Another lever to pull is systematic work on strengthening mutual trust among organizational members. We know from the work on illusionary concordance (Healey et al., 2015) that some misalignments feature a level of disagreement too profound to be addressed with only regular conversations about misalignments. Offering mediation and coaching along with general development of organizational culture that emphasizes prosocial behaviour, perspective taking and empathy can contribute to less misalignments in knowledge transfer perceptions. In addition, the development of mutual trust-laden relationships also has a positive effect on the underlying knowledge transfer process (Hansen, 1999; Levin & Cross, 2004).

Organizations experience two types of perceptual misalignment in knowledge transfer—Type 1 and Type 2. Whereas Type 1 is more frequently observed and has a stronger potential for negative consequences, Type 2 is less frequent and potentially virtuous.

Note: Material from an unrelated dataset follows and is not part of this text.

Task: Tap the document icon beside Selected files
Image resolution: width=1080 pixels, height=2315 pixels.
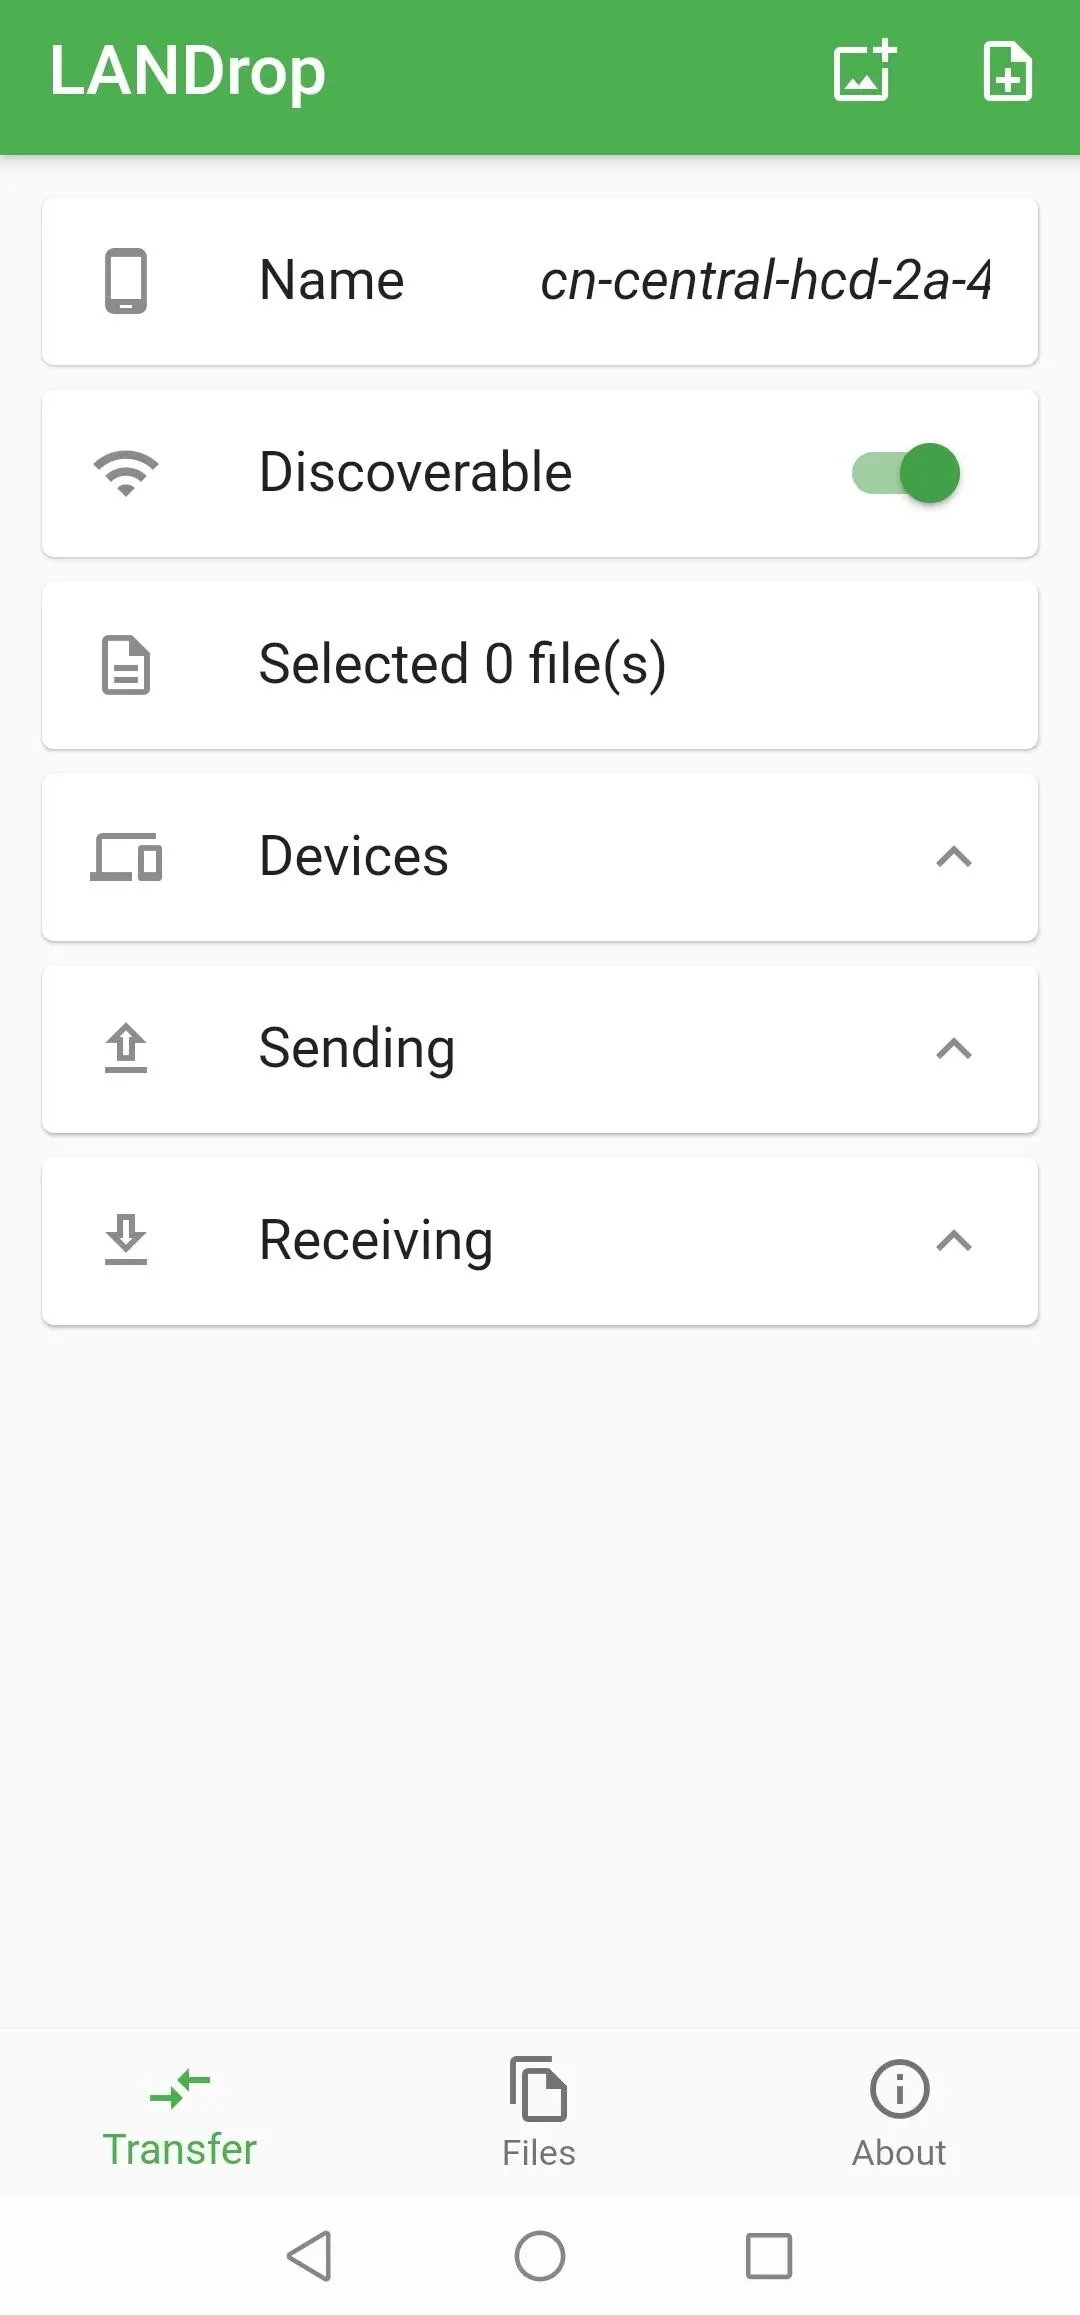Action: point(126,665)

For Type 1 misalignments (i.e., the sender claims knowledge transfer occurred, but the receiver does not confirm it), the above suggested targeted conversations are recommended. In addition, knowledge senders should be more careful in examining if the intended knowledge has actually been transferred in direct interaction with the targeted recipient after the (alleged) transfer. For example, the sender could prompt the receiver to reproduce in knowledge in their own words, use it in a relevant situation, and provide sufficient feedback. Type 2 misalignment (i.e., receiver confirms knowledge transfer that sender is not aware of), on the other hand, should be embraced as a means for facilitating transparency and open-learning in organizations. That said, organizations should find innovative means for recognizing the contributors to such vicarious learning, and recipients of knowledge could be encouraged to model knowledge-sending behaviour to leverage the learning effects and further enhance general reciprocity in the organization (Baker & Bulkley, 2014).

The recent acceleration in remote and hybrid work puts another perspective on misalignments of knowledge transfer perceptions for the future. In our study we have primarily addressed complex knowledge, that is ‘transmitted by means of observation or face-to-face interaction’. The pandemic work experience in many organizations at least limited if not completely prevented physical observation and face-to-face interaction. Although we can expect that many aspects of face-to-face interaction will return in the future hybrid work experience, knowledge transfer has changed. Poorer channel bandwidth of synchronous electronic communication (and not being embedded in the same physical context) could result in more Type 1 misalignment. The lack of salience of knowledge exchange partners, facilitated by the shift to more in-silo interactions (see Yang et al., 2022) could further enhance this development. Alternatively, spontaneous observations in a shared physical setting and thus Type 2 misalignments will be less likely. This will probably shift the Type 1/Type 2 ratio further in favour of (more negative) Type 1 misalignments. Mutual trust, as a key lever for reducing misalignments, will be developed differently and a more superficial type of trust, the so-called swift trust, might play a much bigger role in the future (Neely, 2021). In organizations, this development calls for increased vigilance and attention to knowledge transfer difficulties and misalignments as they optimize their future work and interaction models.